А то она не знает, что это такое.
— Я хотела постирать твои брюки. На всякий случай проверила карманы. А там…
— Ну, тетя Валя…
— Будет звонить твоя мама, что я ей скажу?
— Ничего, — процедил я сквозь зубы.
— Я думала, ты приличный мальчик.
— Я и есть приличный мальчик. А это мне нужно для опытов.
— Алик! Ну какие в библиотеке опыты? Что ты мне врешь? Ты спутался с этой… Райкиной дочкой. Сарра Моисеевна сказала, она видела, как вы вместе выходили из аптеки. И мамаша ее была шалава, и девка такая же шалава выросла…
Значит, они дают понять, что за мной все-таки наблюдают. Сарра Моисеевна — это так, прикрытие.
— А вот это, — выдавил я перехваченным горлом, — уже мое дело.
— Позволь! Я за тебя отвечаю. Я не допущу, чтобы…

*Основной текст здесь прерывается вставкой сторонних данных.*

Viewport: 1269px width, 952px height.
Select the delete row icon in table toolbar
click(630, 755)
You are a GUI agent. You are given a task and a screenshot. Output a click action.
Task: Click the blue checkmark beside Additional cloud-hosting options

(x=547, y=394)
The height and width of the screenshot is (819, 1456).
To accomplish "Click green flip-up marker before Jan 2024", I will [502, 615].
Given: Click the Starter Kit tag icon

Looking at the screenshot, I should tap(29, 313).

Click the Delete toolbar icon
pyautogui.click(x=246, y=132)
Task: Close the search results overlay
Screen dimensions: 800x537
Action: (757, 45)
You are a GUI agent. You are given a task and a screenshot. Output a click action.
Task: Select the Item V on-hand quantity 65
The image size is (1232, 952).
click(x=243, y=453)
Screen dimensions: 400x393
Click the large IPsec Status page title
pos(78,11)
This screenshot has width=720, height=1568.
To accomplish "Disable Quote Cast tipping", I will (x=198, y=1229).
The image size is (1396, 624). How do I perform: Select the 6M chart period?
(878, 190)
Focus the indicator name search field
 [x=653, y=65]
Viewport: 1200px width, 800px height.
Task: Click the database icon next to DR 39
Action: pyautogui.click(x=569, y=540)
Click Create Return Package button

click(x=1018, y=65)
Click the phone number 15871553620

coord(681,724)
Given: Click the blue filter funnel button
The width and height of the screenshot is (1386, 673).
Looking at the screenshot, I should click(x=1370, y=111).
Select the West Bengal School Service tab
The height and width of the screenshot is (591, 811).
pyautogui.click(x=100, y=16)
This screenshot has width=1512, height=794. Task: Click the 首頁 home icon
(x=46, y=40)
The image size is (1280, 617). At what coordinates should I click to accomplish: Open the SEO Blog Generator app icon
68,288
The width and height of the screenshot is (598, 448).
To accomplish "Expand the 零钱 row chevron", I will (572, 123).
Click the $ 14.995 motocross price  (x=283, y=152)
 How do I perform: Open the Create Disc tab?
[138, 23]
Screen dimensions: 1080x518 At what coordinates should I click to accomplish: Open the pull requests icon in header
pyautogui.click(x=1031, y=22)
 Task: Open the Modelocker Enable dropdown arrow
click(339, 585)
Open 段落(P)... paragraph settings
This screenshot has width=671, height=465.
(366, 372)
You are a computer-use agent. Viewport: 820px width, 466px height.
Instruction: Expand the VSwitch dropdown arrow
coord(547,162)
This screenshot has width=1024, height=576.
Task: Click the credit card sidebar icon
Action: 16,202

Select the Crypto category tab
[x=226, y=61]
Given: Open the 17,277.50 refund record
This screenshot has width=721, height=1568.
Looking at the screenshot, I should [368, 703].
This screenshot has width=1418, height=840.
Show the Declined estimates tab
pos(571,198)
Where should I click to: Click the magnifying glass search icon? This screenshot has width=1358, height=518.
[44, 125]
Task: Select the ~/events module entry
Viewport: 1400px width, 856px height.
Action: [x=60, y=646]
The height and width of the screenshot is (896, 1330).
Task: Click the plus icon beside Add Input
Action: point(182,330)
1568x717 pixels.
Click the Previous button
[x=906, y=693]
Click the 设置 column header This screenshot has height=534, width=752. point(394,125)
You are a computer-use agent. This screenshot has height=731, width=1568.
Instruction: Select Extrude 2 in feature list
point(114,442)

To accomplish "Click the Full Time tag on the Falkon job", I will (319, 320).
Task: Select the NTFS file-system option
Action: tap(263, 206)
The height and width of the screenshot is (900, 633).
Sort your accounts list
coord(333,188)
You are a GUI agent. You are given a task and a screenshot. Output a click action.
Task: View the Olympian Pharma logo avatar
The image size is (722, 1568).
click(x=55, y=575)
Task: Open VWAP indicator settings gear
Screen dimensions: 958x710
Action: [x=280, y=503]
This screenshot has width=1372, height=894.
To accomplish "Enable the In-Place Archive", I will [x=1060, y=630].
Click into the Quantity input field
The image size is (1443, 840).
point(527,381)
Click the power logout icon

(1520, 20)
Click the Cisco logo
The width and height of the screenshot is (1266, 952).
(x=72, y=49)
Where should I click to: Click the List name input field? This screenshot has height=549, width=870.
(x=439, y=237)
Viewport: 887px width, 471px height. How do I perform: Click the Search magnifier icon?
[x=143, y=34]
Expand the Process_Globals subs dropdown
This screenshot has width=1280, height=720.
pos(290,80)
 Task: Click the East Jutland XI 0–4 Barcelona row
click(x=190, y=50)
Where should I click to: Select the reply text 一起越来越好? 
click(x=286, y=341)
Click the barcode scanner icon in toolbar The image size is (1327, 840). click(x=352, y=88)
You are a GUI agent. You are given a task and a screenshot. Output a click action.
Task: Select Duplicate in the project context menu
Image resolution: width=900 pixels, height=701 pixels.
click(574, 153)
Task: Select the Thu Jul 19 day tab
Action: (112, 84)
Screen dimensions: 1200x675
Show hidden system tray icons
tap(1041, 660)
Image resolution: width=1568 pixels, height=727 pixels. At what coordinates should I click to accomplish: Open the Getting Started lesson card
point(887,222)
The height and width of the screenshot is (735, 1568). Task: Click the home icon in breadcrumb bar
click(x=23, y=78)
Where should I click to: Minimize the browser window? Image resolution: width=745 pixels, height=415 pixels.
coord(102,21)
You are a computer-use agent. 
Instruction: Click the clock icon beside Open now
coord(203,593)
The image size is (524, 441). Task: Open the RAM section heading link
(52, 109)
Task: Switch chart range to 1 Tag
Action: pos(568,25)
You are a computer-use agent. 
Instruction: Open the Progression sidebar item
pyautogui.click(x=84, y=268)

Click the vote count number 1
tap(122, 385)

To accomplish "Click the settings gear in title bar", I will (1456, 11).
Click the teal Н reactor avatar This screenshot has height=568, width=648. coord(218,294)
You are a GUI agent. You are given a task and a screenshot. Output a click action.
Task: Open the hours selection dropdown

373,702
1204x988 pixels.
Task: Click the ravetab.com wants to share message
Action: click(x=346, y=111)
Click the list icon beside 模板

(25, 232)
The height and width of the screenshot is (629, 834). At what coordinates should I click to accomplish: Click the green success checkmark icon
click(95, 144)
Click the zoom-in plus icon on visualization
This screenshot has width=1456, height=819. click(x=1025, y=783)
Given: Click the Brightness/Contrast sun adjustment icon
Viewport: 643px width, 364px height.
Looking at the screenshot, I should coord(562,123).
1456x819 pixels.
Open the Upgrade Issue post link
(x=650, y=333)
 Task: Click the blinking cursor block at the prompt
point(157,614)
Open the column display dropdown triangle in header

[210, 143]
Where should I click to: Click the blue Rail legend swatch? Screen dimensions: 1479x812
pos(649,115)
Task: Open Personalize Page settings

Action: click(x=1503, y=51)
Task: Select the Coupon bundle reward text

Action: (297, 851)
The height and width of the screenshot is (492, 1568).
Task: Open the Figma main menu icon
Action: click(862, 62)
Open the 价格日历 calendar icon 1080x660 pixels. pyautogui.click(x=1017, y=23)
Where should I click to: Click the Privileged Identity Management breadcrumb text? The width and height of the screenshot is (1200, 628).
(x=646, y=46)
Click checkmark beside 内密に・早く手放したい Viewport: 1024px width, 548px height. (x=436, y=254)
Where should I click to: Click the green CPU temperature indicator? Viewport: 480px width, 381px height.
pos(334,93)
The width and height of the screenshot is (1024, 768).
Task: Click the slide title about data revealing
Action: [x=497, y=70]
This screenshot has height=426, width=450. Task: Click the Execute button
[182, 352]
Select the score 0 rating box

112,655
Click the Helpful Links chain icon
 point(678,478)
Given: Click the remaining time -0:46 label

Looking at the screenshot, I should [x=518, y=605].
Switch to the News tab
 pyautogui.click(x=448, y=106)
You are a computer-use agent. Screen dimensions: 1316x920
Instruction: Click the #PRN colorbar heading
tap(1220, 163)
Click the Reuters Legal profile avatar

Она замолчала, прислушалась и вновь повернулась ко мне. Лицо у нее было несчастное.
— Ну вот опять.
— Это трамвай проехал, тетя.
— Нет. Они опять ее включили. Когда она работает, я слышу всякие гадости. Пойди, Алик, будь хорошим мальчиком, скажи им.
— Ладно, — сказал я с облегчением, — сейчас схожу.
Забрал у нее презервативы и вышел. На ветке за окном угрюмо требовала свою бутылку горлица.